Part of the issue is that we don't have an easily accessible, already agreed-upon rubric for how such talking about sex could work. Is there such a thing as “too much information” (TMI)? What kinds of comments would be inappropriate? What “ground rules” can we use to build a “safe space” in which everyone feels more comfortable?

How can we honor the feelings that hold us back from talking about sex, and also move forward in seeking the discussions we desire? Please comment, for I would love to read your thoughts and feelings.

Saturday, March 7, 2009

Desire, Desire, Desire

I would've benefited from learning about enthusiastic consent in high school. I wish I'd known why to say no every time that I didn't actually really, really, really want it.

But what makes a person enthusiastic? Desire. And what is that desire for? Pleasure. I think that these concepts are essential to transformative sex ed. They are essential to the process of countering rape culture and the epidemic of sexual violence. Recently, I've become more able to articulate these convictions thanks to the new anthology Yes Means Yes: Visions of Female Sexual Power and A World Without Rape

Once we encourage each other to get in touch with our personal desires for specific pleasures, we can begin planning to fulfill our desires. That’s agency -- being our own advocates.

I'm just beginning to get a sense for how extremely empowering these concepts are in my life and the lives of my friends. I want to figure out how to teach them to my students to empower them, also.

I started the 8th grade unit on sexual violence prevention by defining pressure as trying to get someone else to do something without considering whether the other person actually wants to do it or not. Pressure takes away the other person’s ability to consent by erasing the importance of desire. During the teen dating classes, I've expanded the concept of pressure to the concept of control, which is any use of power to make another person think, feel or act a certain way.

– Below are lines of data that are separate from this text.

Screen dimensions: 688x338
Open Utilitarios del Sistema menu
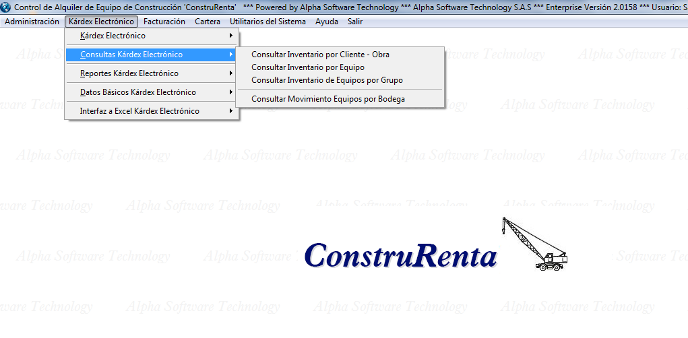[x=268, y=22]
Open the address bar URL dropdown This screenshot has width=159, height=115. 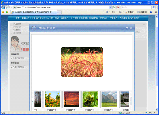click(x=110, y=7)
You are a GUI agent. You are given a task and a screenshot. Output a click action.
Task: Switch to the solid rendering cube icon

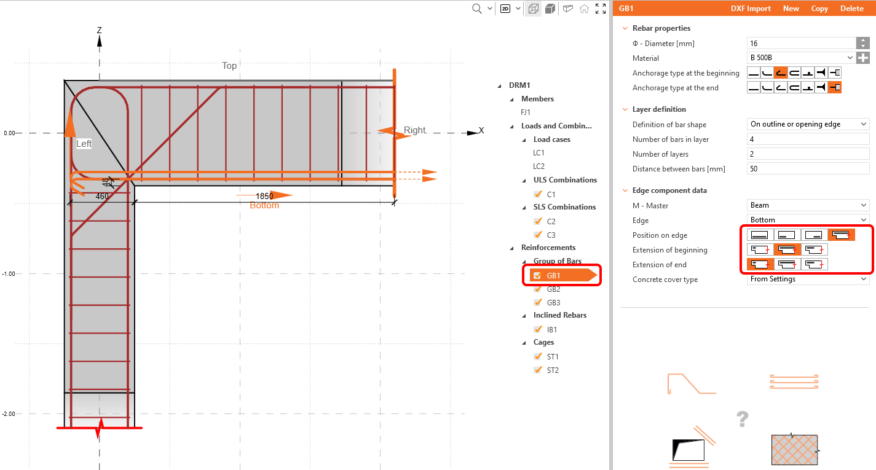[551, 9]
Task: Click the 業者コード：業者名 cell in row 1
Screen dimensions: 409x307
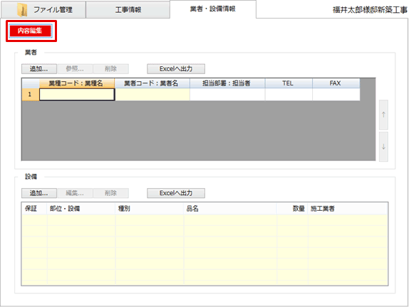Action: (152, 95)
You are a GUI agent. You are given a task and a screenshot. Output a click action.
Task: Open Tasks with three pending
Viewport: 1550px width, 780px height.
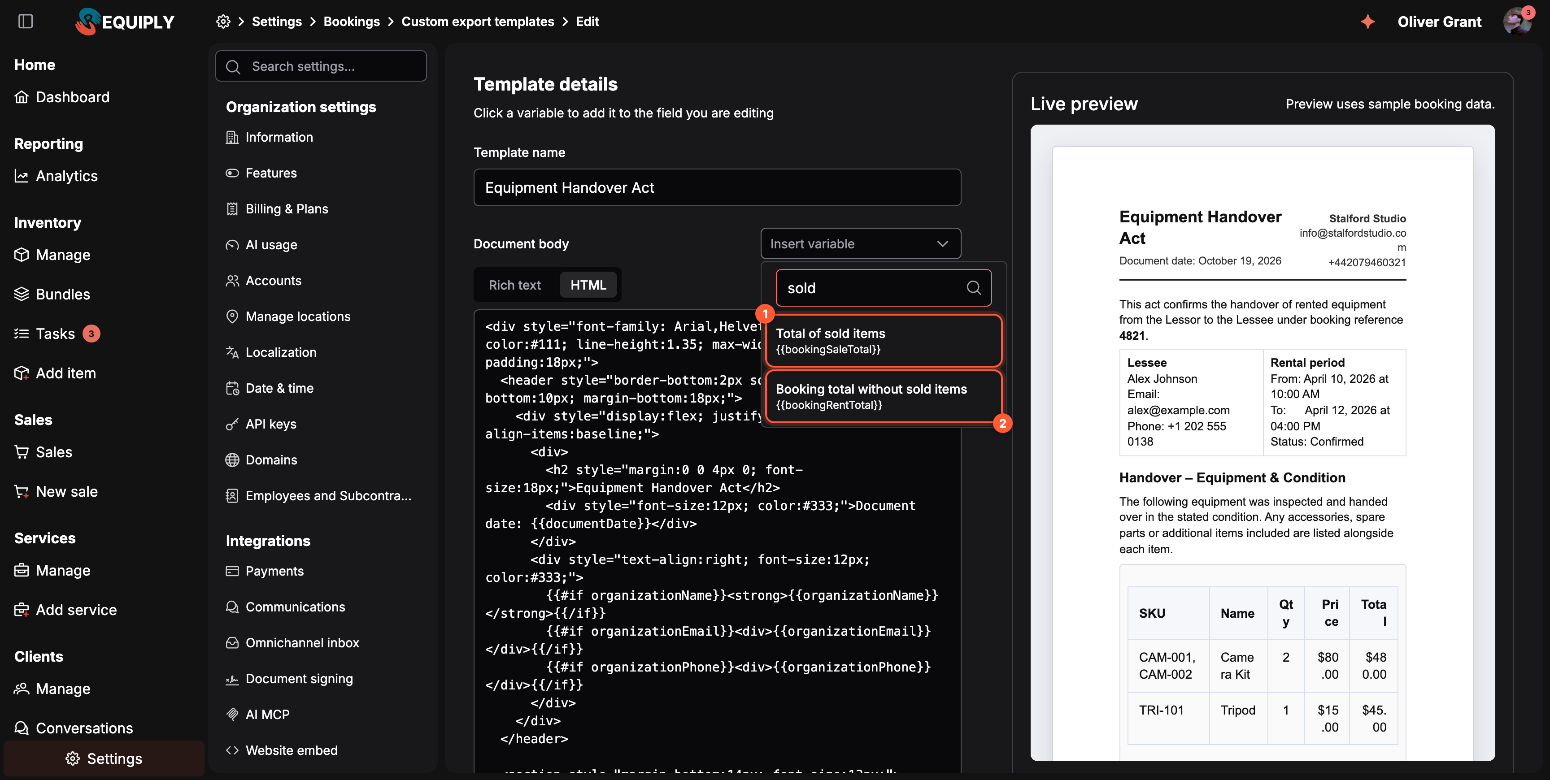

Again, control violates the importance of the other person's desire.

Next, I will tackle directly of the issue of rape and sexual assault. I hope the themes that I've developed through the preceding lessons at least somewhat prepare my students for what's about to ensue.

Wednesday, March 4, 2009

My Work

I currently teach health in a public middle school, and just today spent two classes with seventh graders explaining the anatomy of the male and female reproductive systems. “Why do we need to learn this?” the students often ask. Variations on this question include, “why do we need to learn about both males and females?” and “why do we need to learn this in school?”

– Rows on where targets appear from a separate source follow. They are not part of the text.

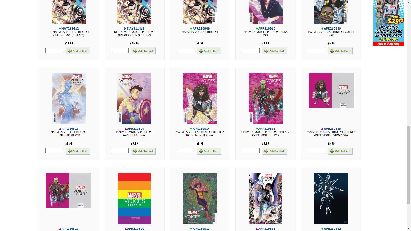Image resolution: width=411 pixels, height=231 pixels.
Task: Open the rainbow Pride flag cover thumbnail
Action: click(134, 199)
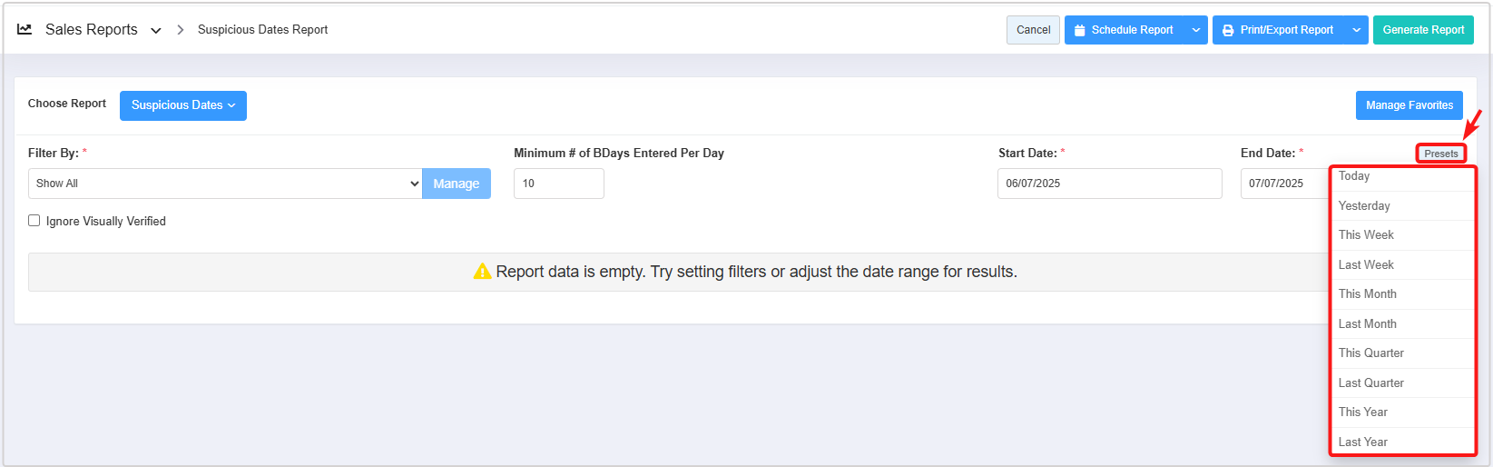Click the Start Date input field
This screenshot has height=467, width=1493.
coord(1109,184)
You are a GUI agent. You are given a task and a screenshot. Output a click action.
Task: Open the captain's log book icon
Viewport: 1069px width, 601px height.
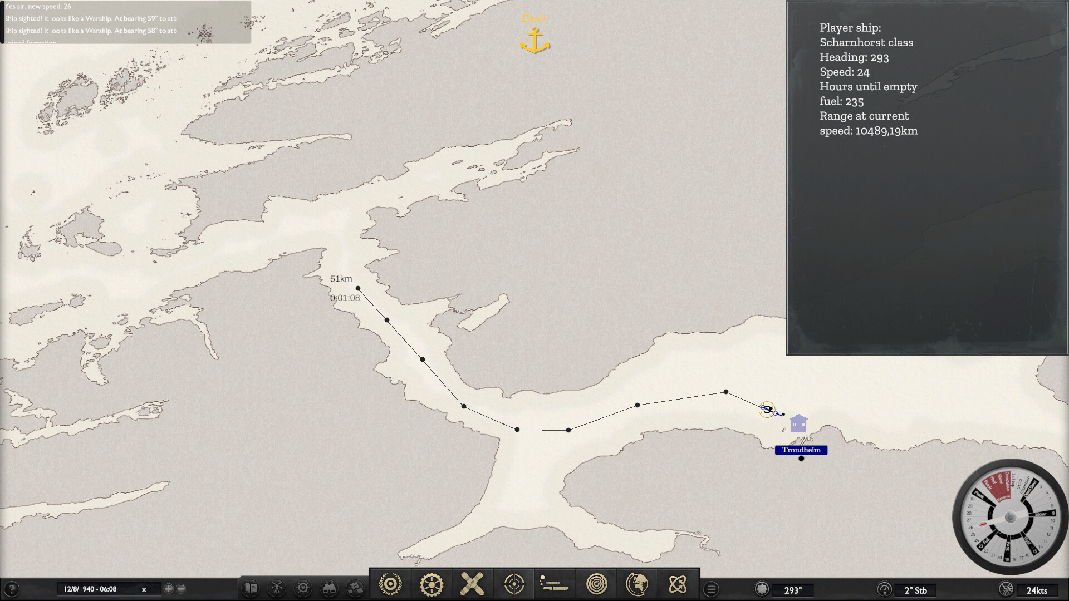point(250,588)
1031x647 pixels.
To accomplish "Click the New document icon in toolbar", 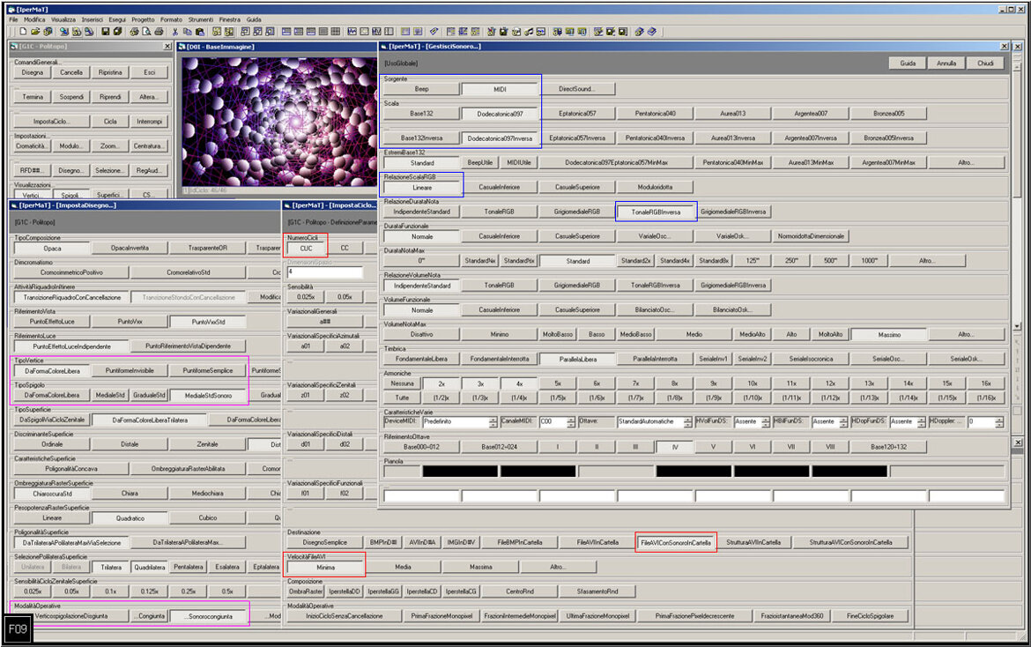I will pyautogui.click(x=24, y=32).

I'm hoping to empower them. I explain that this information will help them care for themselves and their relationships -- that at some point in the future they will want to be familiar with their friend’s and/or their partner's reproductive system. I tell them that I want them to discuss it with me, at school, because I want them to have the opportunity to develop a positive attitude towards bodies, to hear from someone who doesn't consider it weird or gross, and to ask questions of someone who is excited to provide answers.

On www.ratemyteachers.com, one of my students wrote about me, “She is a little weird how she talks about things with both boys and girls together and it looks like she enjoys it but otherwise she is a good friend?” Today, in a similar vein, a student asked me to my face if I enjoy teaching this topic.

“Yes,” I wanted to shout, “this is the best thing ever! I wish I had more time at you so I can teach you in more detail, make up many more activities, and ensure your mastering the information.” I didn't say all that, but I did clearly affirm that I do enjoy it, and that's why I teach it.

And why shouldn't I? Is it weird to enjoy my students’ discomfort -- or is it thrilling to open up a conversation with them that they've never had before quite this way? Is it wrong to be able to say words like vagina and penis with steady calm, or is it beautiful to make room for young adolescents to air their confusion and concern?

Maybe doing this work is weird in that it's unusual, but I think that is one of its most important qualities. I believe that it's thrilling, beautiful and fun. I'm in the zone while I'm doing it. And I'm convinced that most of the time my students are enjoying it, too.